A System Of Food Production For Human Need, Not Corporate Greed

By Colin Todhunter

There has been an adverse trend in the food and agriculture sector in recent times with the control of seeds and chemical inputs being consolidated through various proposed mergers. If these mergers go through, it would mean that three companies would dominate the commercial agricultural seeds and chemicals sector. Over the past couple of decades, there has already been a restriction of choice with the squeezing out of competitors, resulting in higher costs for farmers, who are increasingly reliant on corporate seeds (and their chemical inputs).

Big agribusiness players like Monsanto rely on massive taxpayer handouts to keep their business models on track; highly profitable models that have immense social, health and environmental costs to be paid for by the public. Across the globe healthy, sustainable agriculture has been uprooted and transformed to suit the profit margins of transnational agribusiness concerns. The major players in the global agribusiness sector fuel a geo-politicised, globalised system of food production that result in numerous negative outcomes for both farmers and consumers alike (listed here: 4th paragraph from the end).

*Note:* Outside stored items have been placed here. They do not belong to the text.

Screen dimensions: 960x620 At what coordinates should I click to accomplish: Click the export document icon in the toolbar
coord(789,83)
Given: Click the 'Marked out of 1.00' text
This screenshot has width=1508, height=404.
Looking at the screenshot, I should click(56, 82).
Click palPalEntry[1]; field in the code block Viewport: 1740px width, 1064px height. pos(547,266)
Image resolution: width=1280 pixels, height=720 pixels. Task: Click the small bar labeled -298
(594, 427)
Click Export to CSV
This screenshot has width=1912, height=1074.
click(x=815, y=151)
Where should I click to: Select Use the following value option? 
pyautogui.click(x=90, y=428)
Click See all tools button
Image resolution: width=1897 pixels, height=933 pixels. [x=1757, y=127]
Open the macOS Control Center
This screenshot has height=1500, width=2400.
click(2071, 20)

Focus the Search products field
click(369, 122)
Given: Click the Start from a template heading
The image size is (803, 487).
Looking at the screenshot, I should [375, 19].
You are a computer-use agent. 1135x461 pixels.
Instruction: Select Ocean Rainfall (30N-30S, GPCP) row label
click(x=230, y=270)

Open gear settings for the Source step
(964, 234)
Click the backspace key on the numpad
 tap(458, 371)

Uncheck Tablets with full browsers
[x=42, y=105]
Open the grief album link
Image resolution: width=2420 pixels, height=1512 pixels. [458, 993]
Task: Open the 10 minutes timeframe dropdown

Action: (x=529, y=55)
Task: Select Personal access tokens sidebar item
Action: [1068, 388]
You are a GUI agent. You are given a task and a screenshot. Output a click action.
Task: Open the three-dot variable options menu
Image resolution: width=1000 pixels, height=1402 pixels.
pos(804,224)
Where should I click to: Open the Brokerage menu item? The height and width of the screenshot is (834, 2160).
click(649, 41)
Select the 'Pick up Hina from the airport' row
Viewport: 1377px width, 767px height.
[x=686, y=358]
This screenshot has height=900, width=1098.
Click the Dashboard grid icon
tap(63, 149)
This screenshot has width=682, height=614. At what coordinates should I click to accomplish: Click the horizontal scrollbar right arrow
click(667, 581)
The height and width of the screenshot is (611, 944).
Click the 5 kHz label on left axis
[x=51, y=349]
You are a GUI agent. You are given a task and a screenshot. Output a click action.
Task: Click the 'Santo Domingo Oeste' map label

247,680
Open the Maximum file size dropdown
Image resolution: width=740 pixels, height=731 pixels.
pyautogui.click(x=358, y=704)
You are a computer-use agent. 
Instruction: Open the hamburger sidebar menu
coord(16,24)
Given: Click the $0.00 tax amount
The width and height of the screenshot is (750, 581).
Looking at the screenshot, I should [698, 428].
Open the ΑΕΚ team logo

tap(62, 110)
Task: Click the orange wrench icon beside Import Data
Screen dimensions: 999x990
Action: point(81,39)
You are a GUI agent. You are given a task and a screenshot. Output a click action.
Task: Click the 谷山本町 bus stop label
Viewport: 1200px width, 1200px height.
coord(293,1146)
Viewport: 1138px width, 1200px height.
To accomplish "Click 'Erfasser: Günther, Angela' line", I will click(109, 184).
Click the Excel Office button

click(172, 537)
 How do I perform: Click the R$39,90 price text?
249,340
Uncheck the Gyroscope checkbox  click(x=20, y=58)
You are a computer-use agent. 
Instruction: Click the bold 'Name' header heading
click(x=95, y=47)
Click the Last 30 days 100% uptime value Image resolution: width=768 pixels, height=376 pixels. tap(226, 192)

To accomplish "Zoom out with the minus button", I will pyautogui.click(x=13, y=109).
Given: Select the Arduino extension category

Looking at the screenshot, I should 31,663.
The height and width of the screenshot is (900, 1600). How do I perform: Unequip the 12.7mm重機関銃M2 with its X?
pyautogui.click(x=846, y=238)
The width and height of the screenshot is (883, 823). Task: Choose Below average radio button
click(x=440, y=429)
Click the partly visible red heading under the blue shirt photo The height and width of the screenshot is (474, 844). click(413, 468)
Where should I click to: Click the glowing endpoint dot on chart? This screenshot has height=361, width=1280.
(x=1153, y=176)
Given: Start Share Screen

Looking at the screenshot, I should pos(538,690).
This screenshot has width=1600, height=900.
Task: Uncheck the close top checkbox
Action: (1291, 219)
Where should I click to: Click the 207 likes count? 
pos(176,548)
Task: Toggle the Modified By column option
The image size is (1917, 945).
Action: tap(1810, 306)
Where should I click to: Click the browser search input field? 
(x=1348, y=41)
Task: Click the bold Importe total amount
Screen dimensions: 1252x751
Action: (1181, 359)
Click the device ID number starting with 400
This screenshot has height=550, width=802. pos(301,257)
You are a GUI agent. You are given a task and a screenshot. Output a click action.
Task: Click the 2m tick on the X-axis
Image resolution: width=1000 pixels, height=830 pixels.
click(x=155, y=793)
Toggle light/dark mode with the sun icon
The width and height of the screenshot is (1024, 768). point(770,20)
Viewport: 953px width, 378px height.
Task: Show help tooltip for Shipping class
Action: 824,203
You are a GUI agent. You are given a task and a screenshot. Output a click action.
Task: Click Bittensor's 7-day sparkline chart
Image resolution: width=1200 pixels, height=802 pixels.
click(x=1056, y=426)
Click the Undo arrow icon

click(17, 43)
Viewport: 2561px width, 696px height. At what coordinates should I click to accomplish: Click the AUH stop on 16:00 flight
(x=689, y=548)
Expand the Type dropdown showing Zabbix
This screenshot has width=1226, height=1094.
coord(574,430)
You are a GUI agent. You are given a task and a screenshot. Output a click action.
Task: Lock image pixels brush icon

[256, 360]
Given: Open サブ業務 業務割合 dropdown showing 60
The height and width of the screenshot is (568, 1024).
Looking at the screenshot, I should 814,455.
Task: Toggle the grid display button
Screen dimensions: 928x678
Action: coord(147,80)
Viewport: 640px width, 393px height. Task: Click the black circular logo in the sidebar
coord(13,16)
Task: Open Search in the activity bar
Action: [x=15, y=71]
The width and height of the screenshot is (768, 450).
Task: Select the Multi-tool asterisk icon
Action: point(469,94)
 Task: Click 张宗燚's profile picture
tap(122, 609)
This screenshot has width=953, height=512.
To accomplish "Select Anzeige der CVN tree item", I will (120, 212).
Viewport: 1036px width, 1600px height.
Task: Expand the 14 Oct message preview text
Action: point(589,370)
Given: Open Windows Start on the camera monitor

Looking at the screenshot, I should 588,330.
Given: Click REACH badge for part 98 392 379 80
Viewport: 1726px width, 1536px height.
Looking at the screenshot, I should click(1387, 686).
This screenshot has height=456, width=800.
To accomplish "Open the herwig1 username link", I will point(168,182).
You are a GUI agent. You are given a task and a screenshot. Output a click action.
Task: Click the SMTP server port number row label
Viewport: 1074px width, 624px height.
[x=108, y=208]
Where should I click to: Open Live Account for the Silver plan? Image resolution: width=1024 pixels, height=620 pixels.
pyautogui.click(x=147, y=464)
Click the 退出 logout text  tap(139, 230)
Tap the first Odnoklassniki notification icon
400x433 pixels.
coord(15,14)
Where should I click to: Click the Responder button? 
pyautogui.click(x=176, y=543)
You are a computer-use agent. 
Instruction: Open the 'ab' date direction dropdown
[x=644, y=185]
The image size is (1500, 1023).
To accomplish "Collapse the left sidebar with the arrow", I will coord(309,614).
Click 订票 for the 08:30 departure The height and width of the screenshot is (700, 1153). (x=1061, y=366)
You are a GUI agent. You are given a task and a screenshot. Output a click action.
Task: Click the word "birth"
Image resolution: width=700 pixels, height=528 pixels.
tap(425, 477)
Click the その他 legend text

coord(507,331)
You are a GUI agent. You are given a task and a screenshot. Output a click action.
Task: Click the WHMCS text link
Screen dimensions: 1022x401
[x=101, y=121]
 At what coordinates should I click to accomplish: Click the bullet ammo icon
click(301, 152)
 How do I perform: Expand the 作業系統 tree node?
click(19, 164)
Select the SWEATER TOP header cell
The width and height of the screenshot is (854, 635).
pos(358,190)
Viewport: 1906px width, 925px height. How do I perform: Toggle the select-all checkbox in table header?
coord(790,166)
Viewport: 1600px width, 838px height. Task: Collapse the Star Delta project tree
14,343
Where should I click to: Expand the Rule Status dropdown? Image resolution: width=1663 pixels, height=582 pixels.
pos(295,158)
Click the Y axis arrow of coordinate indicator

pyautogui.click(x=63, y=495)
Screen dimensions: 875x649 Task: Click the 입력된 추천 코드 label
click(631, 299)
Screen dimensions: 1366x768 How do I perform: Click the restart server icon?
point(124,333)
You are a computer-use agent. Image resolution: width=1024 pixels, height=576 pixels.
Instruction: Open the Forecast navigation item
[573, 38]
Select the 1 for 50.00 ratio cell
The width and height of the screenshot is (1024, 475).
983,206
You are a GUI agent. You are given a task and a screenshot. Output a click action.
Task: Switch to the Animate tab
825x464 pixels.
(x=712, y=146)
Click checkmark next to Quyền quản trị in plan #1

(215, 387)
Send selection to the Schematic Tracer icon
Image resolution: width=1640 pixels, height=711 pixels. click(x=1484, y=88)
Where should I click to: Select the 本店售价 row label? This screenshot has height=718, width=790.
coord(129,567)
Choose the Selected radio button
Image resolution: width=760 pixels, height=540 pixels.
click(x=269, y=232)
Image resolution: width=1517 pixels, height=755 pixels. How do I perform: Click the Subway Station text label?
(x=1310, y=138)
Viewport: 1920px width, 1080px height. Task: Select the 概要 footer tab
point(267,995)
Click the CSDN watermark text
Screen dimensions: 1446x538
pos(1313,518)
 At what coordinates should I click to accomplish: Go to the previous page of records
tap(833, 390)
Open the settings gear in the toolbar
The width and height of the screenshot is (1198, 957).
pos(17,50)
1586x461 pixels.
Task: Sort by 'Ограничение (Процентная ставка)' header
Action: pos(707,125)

Aside from the domination of the market being a cause for concern, we should also be worried about a food system controlled by companies that have a history (see this and this) of releasing health-damaging, environmentally polluting products onto the market and engaging in activities that might be considered as constituting crimes against humanity. If we continue to hand over the control of society’s most important infrastructure – food and agriculture – to these wealthy private interests, what will the future look like?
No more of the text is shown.